Besides, the quest for "understanding" is what has exhausted you; our need for "understanding" is our disease of faithlessness. "Understanding" is our defense against being and knowing. "Understanding" is an intellectual purgatory prior to immersion in the fires of experience. - Cary Tennis

Tuesday, December 27, 2011

Post-Improvement

I wanted to be told what to do. I wanted this, suddenly and profoundly, more than I had wanted anything lately beside a piece of chocolate pie. Bones were scattered around me, all over the floor, I had put the other astragalus somewhere unknown when I stopped to take the phone call because I always do that, my hands move completely independently of my consciousness when I'm on the phone. Trying to break up over the phone. Saying, "No, I know, I know that," my hands picking up astragalus and ulna and metacarpal and hiding them on me while my mind was twenty miles away. My body misbehaves.

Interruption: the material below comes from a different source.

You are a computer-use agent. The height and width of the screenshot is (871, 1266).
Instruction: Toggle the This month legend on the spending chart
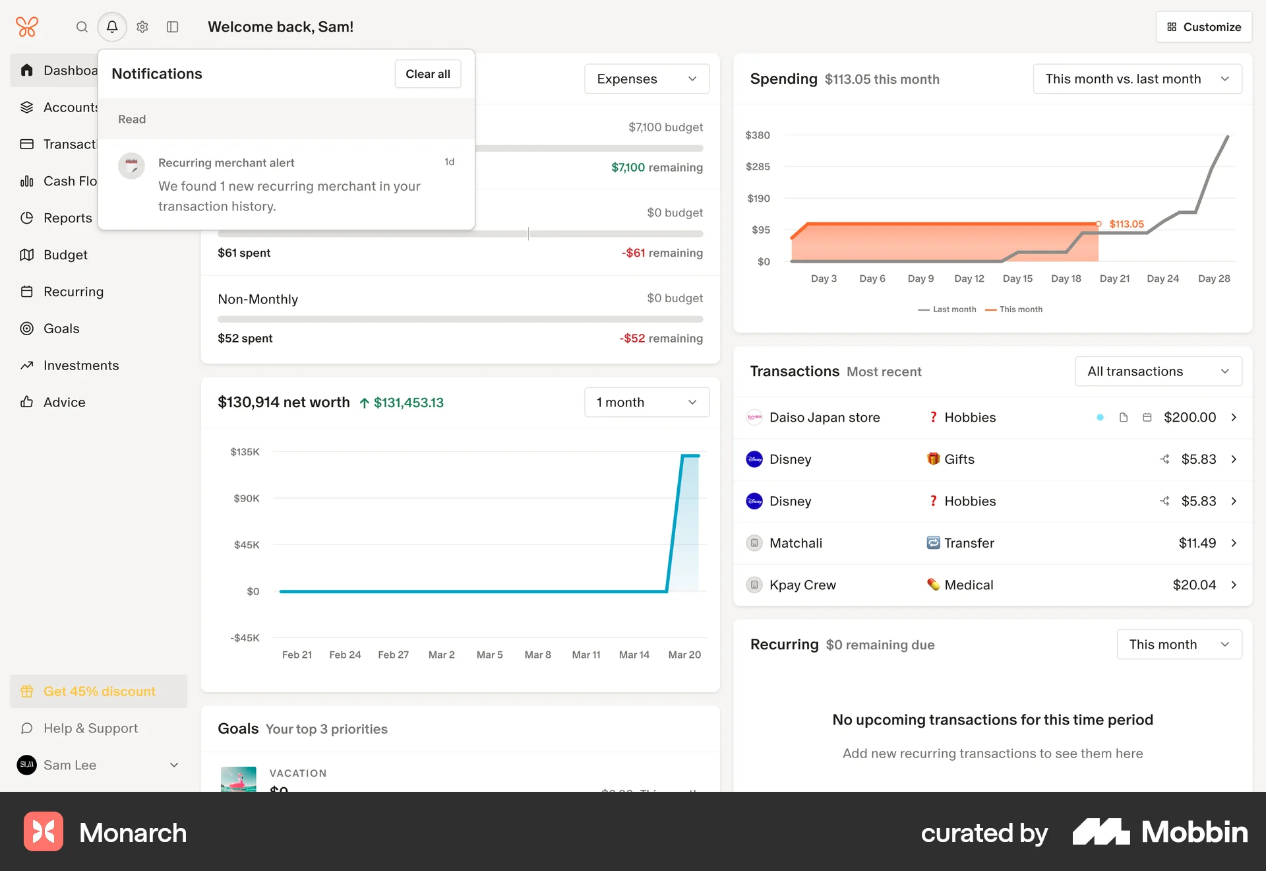[x=1013, y=309]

It is impossible to work when one is ending a love affair. It is especially impossible to do creative work. Moreso when one has been hired, one suspects, on the strength of one's resume and not on one's knowledge, the resume having been concocted from scratch while drunk at the behest of this man. When I got the call for this particular installation I was dead sleepy, which is almost as good as being drunk, which explains why I wasn't too startled and frightened to say yes.

I was surrounded by the bones of one medium-sized Deinonychus, plus one replica of the Arc of the Covenant, one mounted oryx head, and one life-sized wax figure of Buffalo Bill Cody. My instructions were to create a Post-Ironic display for my employer's gigantic foyer using these four objects as motifs. I didn't know what Post-Irony was. I'd meant to Google it before I left that morning but once again I'd set my alarm for 7 p.m. instead of 7 a.m. and woke up at 8 and so there was no Googling.

I did know how the bones of a dinosaur go together. But I had never worked in a museum--as my resume averred--because museums don't hire people who don't have degrees. I learned how the bones go together from him, the way I learned how a lasagna goes together, the way I learned how a resume goes together. He was very interested in improving me.

It was impossible. I attached the skull of the Deinonychus over the skull of the oryx that night, in the silent cathedral-like place, and slid one of the long femurs into Buffalo Bill's hands in place of the rifle, which implement of destruction would then make up one of the legs of the dinosaur. The Arc I draped with Bill's fringed calfskin coat for an altar cloth. I found the lost astragalus on a windowsill, and eventually placed it back there in a hopefully Post-Ironic way. I picked up my phone and put it down again ten times. I didn't know how to break up with a man who had made me his life's work any more than I knew how to put together a proper art installation. I was without a prayer. I was Post-Improvement.

Somehow during the night one of the little foot-bones made it into my pocket. I didn't find it till I got home, but you know that of course I kept it. I love the shape of metatarsals, like distended drums, lithe and instantly recognizable. It was a message. It said, "What you take without thinking is more important than what you are willingly given."

Note: I googled "I wanted to be told what to do," and this image came up, is where this odd little story came from.